Static analysis: Beyond a simple list of defects
June 01, 2011
Contextual information is a valuable asset that enhances static code analysis in the quest for error-free software.
Embedded software is ubiquitous and provides critical functionality in a variety of devices, from the latest smartphones and gaming gadgets to life-saving medical devices. Engineering organizations creating embedded software understand that ensuring quality of code is a key differentiator and competitive advantage. Along with other methods of testing and verification, many companies have taken advantage of the benefits of code testing with modern static analysis to identify defects early in development. During the past few years, various reports by embedded market research firm VDC Research indicate strong growth in companies adopting static analysis as a critical test automation tool. Modern static analysis is arguably the most cost-effective, automated, and repeatable way to meet the challenge of ensuring the quality of complex software.
A strong reason driving this growth is that the technology used to identify critical defects such as memory corruptions, resource leaks, null pointer dereferences, and invalid memory accesses has matured to a point where finding large numbers of hard-to-find defects that traverse function and file boundaries can now be accomplished accurately, resulting in a very small number of false positives. However, the real innovation lies in providing contextual information for every defect identified. A developer needs to know why the defect exists, what impact it will have, and where it needs to be fixed.
The answer to the question of where it needs to be fixed is not as simple as knowing the file name and line number. Code branching and merging for versioning, reuse of code, and reuse of code components for development productivity allow a defect to make its way into multiple versions and products.
Consider the case of a software team with multiple branches for various versions of the product. A bug in one of these branches might exist in one or more other branches due to code replication. In another case, consider a team creating the framework to support applications for smartphones. Because they might be porting the framework onto various platforms like Windows, Android, or iPhone, it is critical that the static analysis results clearly indicate whether identified defects exist in just one place or on multiple platforms. Similarly, when software is created by aggregating from multiple sources, it is a nightmare when a particular component is used in various products, as a defect in one third-party component might end up affecting all the different products that include it.
Multiple branches for different versions of an operating system
Imagine a software development team responsible for creating a new Operating System (OS) for mobile smartphones. Because multiple mobile phone vendors (OEMs) must be supported, every vendor in the source control management system needs a development branch. In addition, each vendor typically has multiple branches for different releases and product generations. The picture starts to get complex very quickly.
Static analysis performed on every branch of the code produces a list of defects. However, depending on when a defect is introduced, it could exist in all versions or a subset. When looking at a single defect in isolation in a single branch, the challenge for developers is that they can’t gauge the severity of the defect without knowing where else it is present. A defect that is not limited to a single version or one OEM client would be severe, and fixing it would need to be prioritized over anything else. Additionally, a developer writing code to fix the defect needs to know exactly which branches in the source control management system the fix needs to be checked in. Analysis results that pinpoint the exact location where the defect exists and provide information such as the branches where defects occur are highly valuable to developers (see Figure 1).
A single framework for multiple platforms
On the flip side of branching, there is often a need to write code designed to run on multiple platforms. A software component such as a framework for mobile applications is usually built to run on various types of mobile phone platforms. For embedded devices, a common requirement is to build 32- and 64-bit versions of the same code base. Let’s take a simple example:
gcc --m32 -c foo.c
// 32-bit compile. Contains a null pointer dereference defect.
gcc -c foo.c
// 64-bit compile. Contains the same null pointer dereference defect.
A defect in foo.c that gets triggered in both 32- and 64-bit binaries will be detected and reported as a single defect. However, because the source code is the same, a sophisticated analysis would not report it as a duplicate defect. Duplicates are as harmful as false positives in losing the developer’s trust in the static analysis solution.

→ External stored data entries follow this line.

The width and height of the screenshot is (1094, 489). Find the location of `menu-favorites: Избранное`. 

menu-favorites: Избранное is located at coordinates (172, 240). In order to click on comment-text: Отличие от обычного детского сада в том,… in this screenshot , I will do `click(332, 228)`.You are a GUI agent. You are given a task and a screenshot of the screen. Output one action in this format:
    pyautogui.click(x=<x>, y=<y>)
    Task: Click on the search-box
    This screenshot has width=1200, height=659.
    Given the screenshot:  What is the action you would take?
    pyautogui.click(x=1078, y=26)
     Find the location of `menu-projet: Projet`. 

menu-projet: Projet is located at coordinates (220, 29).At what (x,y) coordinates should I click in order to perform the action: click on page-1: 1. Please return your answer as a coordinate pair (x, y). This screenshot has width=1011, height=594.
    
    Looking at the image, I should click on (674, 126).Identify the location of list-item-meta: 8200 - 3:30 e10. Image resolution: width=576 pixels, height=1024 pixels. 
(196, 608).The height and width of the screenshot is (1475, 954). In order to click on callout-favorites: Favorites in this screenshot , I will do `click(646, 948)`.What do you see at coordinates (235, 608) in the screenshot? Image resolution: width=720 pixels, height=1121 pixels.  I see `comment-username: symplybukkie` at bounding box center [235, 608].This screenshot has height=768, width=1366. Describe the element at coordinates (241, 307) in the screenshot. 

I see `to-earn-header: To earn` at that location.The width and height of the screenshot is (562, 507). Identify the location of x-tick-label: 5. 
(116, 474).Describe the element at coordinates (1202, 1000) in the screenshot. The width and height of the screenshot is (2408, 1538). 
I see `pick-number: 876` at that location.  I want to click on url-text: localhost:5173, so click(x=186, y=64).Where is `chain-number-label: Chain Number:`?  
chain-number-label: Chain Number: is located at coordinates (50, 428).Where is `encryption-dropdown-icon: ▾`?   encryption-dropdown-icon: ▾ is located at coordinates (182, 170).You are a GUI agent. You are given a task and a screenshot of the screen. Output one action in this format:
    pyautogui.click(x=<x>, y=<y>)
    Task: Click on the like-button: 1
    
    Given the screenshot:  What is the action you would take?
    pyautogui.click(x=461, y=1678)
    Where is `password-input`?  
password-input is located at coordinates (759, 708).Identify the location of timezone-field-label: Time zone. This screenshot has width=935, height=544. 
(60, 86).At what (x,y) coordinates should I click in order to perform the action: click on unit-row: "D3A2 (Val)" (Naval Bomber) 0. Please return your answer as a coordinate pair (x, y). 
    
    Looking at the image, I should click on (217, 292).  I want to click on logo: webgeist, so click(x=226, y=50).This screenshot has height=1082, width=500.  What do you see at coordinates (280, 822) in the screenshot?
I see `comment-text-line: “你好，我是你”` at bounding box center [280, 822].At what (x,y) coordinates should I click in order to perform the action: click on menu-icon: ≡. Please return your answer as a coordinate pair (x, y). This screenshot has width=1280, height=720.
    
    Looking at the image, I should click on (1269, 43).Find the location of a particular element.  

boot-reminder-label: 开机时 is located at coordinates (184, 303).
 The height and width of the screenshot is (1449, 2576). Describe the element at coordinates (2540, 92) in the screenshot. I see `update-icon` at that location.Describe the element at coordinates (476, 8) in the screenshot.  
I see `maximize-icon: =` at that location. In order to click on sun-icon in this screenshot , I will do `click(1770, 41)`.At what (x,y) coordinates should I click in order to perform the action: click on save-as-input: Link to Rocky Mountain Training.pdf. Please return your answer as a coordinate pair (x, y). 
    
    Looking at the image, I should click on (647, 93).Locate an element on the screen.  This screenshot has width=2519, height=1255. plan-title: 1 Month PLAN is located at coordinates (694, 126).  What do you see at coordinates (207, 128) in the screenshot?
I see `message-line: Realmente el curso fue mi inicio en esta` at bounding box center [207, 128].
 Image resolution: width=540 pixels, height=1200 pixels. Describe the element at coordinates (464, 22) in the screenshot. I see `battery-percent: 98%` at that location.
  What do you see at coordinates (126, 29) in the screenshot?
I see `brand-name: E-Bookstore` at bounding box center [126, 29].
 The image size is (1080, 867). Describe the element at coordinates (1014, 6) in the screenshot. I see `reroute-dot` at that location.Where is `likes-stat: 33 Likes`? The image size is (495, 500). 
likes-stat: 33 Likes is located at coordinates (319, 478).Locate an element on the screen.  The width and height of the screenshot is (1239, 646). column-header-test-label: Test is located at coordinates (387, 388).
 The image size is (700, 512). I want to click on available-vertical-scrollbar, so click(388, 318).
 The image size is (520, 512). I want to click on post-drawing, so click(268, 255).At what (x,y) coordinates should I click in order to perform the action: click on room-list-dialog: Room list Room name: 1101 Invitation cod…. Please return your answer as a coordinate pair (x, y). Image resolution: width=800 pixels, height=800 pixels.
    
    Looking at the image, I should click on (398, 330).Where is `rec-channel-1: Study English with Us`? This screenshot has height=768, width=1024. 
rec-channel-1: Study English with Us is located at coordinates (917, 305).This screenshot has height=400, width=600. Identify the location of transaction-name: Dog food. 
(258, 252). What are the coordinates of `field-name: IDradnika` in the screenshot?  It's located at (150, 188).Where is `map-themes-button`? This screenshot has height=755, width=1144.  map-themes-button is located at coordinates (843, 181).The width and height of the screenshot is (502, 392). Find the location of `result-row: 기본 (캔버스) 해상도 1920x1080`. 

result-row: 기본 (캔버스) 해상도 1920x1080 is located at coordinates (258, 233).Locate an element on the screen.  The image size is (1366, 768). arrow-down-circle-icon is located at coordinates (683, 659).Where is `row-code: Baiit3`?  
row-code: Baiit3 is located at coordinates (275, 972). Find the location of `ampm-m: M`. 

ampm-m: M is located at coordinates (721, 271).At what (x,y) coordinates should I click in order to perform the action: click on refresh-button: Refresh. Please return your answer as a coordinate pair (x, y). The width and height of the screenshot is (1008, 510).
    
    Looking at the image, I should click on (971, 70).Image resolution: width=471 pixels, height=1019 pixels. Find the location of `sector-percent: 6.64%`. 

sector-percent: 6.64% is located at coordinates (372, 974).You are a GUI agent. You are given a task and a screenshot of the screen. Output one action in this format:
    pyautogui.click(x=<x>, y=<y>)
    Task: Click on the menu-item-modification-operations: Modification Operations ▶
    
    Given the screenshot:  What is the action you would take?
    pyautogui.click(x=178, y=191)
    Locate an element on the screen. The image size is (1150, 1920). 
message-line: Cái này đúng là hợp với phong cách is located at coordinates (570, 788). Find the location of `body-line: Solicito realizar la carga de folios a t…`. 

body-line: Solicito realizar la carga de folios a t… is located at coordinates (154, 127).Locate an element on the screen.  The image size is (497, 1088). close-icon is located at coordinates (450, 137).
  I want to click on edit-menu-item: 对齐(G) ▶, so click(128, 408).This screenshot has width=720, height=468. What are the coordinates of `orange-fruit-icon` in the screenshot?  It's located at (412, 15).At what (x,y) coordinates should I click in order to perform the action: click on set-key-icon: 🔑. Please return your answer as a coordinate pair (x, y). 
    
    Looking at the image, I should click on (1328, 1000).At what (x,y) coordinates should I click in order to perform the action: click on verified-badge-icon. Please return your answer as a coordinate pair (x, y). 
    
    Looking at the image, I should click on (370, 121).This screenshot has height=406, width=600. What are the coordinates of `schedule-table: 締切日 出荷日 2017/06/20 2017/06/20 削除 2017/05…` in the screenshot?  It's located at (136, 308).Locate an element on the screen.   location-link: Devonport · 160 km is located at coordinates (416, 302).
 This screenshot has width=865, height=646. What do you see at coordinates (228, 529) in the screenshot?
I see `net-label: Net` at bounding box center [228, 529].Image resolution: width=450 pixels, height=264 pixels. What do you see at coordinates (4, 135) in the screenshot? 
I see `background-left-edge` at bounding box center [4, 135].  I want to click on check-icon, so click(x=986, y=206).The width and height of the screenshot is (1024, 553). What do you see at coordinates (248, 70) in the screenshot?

Sharing common code components
In this final example, consider a team developing the platform software for a family of networking switches. Because the functionality provided by the platform software must be implemented in all products, this code component will be shared (see Figure 2). For developers working on this team, the best assessment of the severity of a defect reported by static analysis is not only the impact it will have on one switch product, but also information on all the products that use this platform software component.
A product is usually created by combining many such shared components. Each component is not only a project itself, but also a part of various other projects using it. The analysis result needs to identify that a defect in this shared component has an impact on the various projects using it.
Taking the guesswork out of code testing
The adoption of modern developer-side testing methods such as static analysis is a positive trend in the embedded software industry. The technology has matured to a point where it is a strong weapon in the software engineer’s arsenal. Without needing to create elaborate test cases and testing infrastructures, static analysis automatically finds critical defects as code is written and compiled. However, for static analysis to become a developer’s most valuable tool, the analysis must provide answers to questions such as “What is the impact of this defect?” and “Where do I need to check in the fix?” to help prioritize fixing the identified defects and take the guesswork out of ensuring that software is as bug-free as possible.